_The task_
Return the opening lines of the material, word for word. End with the line that contains "Given: Close the 添加课程 dialog".
(Data extract)
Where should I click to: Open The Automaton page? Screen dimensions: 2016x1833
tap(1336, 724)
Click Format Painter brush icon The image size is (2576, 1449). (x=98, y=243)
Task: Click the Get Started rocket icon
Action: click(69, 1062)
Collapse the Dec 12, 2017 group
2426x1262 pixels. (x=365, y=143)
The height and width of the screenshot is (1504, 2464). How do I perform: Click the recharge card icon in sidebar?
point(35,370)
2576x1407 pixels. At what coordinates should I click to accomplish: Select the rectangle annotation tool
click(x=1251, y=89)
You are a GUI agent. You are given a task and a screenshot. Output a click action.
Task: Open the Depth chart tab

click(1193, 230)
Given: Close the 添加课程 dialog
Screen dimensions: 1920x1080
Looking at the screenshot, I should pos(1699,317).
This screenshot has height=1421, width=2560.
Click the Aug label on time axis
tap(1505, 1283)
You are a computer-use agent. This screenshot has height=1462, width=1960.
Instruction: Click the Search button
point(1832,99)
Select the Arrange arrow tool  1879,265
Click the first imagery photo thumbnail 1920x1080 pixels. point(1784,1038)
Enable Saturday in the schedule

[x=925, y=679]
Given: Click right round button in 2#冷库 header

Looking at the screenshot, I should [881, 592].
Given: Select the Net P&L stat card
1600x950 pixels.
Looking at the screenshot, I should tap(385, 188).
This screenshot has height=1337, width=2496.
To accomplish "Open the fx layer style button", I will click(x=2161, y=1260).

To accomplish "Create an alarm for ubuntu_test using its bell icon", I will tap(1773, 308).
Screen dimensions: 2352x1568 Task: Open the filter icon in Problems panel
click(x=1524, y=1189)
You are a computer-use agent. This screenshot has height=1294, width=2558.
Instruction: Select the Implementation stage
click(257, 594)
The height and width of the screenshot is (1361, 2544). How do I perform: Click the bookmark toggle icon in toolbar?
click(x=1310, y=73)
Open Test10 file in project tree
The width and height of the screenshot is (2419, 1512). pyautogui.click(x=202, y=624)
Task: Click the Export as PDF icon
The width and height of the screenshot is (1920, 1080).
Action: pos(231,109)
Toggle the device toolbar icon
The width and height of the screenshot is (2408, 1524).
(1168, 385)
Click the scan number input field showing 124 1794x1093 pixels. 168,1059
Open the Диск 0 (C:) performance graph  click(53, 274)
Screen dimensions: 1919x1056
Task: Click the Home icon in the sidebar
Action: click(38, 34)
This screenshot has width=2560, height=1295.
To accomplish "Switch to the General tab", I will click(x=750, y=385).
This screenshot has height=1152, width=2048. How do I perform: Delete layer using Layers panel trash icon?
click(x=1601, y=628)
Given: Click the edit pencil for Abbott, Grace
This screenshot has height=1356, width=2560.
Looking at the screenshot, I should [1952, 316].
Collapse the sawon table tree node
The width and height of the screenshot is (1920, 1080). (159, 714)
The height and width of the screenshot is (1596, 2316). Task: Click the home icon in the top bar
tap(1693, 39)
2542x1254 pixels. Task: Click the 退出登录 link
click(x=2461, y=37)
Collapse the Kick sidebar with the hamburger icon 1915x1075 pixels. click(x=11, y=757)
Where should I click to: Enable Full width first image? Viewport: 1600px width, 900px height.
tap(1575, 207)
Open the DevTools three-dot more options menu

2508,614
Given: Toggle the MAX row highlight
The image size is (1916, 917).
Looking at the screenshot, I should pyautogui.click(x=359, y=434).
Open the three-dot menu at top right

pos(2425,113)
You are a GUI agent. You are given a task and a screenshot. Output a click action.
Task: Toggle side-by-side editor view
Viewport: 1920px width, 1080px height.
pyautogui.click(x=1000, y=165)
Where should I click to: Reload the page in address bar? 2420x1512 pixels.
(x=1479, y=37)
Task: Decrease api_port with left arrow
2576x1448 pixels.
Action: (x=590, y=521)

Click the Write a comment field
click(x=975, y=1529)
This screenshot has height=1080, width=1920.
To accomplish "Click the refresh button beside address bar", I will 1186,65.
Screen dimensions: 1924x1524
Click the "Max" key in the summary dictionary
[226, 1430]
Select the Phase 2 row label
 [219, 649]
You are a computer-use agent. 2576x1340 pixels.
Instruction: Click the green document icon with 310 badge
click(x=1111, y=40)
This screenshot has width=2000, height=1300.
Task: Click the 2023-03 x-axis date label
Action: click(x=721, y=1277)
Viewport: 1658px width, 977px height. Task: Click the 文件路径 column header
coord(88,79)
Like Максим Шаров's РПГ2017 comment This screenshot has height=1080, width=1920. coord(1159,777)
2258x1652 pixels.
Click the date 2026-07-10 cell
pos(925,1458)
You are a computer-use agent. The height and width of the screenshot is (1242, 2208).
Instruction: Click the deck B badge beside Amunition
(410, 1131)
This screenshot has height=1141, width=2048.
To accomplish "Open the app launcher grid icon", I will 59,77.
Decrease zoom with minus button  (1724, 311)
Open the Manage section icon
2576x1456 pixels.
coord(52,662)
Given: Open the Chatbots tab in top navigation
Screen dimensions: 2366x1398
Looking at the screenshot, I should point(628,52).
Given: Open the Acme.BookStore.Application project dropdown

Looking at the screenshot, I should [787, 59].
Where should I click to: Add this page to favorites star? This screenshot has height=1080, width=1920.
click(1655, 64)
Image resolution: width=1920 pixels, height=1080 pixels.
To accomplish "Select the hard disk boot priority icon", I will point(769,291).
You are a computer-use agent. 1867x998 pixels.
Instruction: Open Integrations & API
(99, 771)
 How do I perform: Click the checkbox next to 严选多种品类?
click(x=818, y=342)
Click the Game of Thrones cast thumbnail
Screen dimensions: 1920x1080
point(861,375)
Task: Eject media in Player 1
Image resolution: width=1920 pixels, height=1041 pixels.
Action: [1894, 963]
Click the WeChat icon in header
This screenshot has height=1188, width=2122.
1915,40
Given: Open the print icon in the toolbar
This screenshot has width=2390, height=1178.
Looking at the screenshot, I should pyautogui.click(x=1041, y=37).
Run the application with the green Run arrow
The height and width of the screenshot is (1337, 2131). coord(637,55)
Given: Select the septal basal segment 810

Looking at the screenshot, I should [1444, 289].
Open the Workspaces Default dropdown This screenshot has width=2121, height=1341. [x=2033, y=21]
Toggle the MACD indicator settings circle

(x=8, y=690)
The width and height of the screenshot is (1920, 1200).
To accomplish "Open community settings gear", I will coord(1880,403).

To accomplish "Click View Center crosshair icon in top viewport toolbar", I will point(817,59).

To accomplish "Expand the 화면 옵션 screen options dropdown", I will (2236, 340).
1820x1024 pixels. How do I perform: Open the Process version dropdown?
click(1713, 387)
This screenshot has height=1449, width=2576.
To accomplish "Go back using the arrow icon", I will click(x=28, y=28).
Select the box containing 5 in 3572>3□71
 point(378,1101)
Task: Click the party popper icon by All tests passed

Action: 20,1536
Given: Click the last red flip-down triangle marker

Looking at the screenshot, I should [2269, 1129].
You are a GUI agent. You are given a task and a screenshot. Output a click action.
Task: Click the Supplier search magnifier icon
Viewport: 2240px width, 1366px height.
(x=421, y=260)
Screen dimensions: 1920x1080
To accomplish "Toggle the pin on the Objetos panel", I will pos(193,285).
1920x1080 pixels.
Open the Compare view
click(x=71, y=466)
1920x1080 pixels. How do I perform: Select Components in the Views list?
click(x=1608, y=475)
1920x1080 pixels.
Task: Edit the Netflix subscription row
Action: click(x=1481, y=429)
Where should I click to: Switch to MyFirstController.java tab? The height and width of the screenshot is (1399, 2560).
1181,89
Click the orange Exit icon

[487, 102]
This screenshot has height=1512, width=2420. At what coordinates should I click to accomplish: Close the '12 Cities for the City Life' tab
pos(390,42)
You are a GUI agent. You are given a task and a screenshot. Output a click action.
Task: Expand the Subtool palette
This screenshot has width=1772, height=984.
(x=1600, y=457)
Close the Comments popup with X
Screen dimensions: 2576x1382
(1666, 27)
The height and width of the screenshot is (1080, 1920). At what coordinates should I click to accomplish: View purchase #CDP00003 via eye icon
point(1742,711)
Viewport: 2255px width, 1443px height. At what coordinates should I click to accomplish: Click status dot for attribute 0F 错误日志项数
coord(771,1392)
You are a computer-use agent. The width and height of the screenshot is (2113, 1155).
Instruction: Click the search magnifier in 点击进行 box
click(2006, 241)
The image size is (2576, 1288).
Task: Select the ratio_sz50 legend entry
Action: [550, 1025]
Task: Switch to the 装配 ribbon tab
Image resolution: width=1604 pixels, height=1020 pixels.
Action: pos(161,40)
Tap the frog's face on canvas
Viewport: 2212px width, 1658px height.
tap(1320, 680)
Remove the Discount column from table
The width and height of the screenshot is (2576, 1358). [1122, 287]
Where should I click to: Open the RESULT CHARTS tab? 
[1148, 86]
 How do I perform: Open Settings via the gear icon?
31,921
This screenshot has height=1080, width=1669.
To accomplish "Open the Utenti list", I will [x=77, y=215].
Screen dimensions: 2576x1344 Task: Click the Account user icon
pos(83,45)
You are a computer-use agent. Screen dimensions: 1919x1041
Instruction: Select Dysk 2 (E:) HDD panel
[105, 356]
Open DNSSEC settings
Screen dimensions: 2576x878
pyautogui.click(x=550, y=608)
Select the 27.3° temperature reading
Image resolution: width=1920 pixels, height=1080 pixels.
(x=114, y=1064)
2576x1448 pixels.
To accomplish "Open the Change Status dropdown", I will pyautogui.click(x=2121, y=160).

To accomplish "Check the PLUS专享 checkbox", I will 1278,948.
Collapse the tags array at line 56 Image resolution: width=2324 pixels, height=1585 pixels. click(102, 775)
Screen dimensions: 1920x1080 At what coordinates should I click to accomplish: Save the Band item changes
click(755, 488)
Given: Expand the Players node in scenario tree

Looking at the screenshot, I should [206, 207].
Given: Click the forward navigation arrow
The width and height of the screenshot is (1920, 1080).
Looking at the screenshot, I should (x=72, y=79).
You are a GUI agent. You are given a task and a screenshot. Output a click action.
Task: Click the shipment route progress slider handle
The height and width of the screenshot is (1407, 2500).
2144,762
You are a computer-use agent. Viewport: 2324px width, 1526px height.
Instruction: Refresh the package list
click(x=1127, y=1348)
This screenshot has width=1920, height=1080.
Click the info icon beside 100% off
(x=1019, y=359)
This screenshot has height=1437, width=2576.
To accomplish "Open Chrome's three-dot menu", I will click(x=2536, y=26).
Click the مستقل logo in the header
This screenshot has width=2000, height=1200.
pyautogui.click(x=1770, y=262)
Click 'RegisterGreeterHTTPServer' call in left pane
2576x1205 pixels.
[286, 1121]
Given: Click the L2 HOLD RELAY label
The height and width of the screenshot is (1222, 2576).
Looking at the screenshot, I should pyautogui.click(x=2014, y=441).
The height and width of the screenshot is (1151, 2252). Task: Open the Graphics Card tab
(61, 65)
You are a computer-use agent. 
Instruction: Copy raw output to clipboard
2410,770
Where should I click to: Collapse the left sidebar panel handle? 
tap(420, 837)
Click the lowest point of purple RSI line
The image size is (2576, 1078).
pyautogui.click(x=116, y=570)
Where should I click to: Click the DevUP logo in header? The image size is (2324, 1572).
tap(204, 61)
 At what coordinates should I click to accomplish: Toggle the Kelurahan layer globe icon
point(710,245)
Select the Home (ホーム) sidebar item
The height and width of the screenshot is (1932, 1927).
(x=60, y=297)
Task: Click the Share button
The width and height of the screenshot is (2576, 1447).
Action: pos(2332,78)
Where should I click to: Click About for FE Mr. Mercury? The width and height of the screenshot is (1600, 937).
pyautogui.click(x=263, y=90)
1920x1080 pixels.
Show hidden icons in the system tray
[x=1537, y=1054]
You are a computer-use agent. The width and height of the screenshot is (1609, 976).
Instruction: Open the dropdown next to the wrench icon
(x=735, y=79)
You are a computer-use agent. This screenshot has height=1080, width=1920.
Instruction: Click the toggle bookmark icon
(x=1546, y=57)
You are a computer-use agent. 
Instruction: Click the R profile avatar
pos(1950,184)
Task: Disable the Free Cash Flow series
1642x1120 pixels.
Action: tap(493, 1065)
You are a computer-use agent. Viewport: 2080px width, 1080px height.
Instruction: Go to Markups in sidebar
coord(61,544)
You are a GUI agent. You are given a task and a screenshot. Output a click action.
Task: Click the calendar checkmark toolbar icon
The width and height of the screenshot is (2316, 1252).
(End Data extract)
_Written answer_
Where should I click to: Open The Automaton page? Screen dimensions: 2016x1833
tap(1336, 724)
Click Format Painter brush icon The image size is (2576, 1449). (x=98, y=243)
Task: Click the Get Started rocket icon
Action: click(69, 1062)
Collapse the Dec 12, 2017 group
2426x1262 pixels. (x=365, y=143)
The height and width of the screenshot is (1504, 2464). How do I perform: Click the recharge card icon in sidebar?
point(35,370)
2576x1407 pixels. At what coordinates should I click to accomplish: Select the rectangle annotation tool
click(x=1251, y=89)
You are a GUI agent. You are given a task and a screenshot. Output a click action.
Task: Open the Depth chart tab

click(1193, 230)
Given: Close the 添加课程 dialog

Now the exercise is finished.